Supplied material:
::::::

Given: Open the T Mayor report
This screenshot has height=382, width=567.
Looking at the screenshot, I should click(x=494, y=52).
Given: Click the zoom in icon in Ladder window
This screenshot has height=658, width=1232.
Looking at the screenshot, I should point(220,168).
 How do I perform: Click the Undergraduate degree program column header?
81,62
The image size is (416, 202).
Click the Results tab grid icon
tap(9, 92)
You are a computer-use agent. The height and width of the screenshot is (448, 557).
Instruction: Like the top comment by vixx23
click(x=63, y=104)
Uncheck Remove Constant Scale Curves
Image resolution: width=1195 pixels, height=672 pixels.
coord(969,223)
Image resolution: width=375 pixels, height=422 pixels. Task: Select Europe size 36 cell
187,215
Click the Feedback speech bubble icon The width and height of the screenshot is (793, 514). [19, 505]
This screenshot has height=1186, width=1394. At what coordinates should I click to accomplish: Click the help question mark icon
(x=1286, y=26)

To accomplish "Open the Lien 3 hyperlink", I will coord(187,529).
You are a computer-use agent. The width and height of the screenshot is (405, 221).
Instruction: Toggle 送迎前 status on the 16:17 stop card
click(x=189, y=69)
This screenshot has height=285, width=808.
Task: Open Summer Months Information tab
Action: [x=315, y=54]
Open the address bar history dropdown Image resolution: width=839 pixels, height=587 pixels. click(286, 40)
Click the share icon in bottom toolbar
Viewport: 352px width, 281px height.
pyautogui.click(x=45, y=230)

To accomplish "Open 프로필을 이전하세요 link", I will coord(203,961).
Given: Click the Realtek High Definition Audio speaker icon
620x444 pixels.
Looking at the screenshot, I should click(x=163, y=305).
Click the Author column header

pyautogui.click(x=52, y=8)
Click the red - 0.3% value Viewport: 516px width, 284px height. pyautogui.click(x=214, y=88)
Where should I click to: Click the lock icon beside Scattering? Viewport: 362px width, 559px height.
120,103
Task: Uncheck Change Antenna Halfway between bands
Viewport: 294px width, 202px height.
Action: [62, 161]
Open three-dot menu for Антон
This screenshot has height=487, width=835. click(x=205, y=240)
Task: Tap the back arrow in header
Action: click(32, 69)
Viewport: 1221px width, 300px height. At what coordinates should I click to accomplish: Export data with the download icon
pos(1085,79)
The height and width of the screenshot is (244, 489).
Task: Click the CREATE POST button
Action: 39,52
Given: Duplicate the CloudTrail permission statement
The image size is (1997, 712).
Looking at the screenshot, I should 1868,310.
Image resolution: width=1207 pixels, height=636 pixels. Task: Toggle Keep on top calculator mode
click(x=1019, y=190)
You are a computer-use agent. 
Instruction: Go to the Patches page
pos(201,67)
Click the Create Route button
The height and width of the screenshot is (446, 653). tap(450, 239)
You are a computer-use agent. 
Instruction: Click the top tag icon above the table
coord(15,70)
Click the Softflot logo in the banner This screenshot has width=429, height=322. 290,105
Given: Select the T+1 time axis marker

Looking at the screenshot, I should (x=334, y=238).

::::::

Task objective:
If the word "will" is on a line above, return that line.

Result of the exercise:
To accomplish "Open the Lien 3 hyperlink", I will coord(187,529).
To accomplish "Open 프로필을 이전하세요 link", I will coord(203,961).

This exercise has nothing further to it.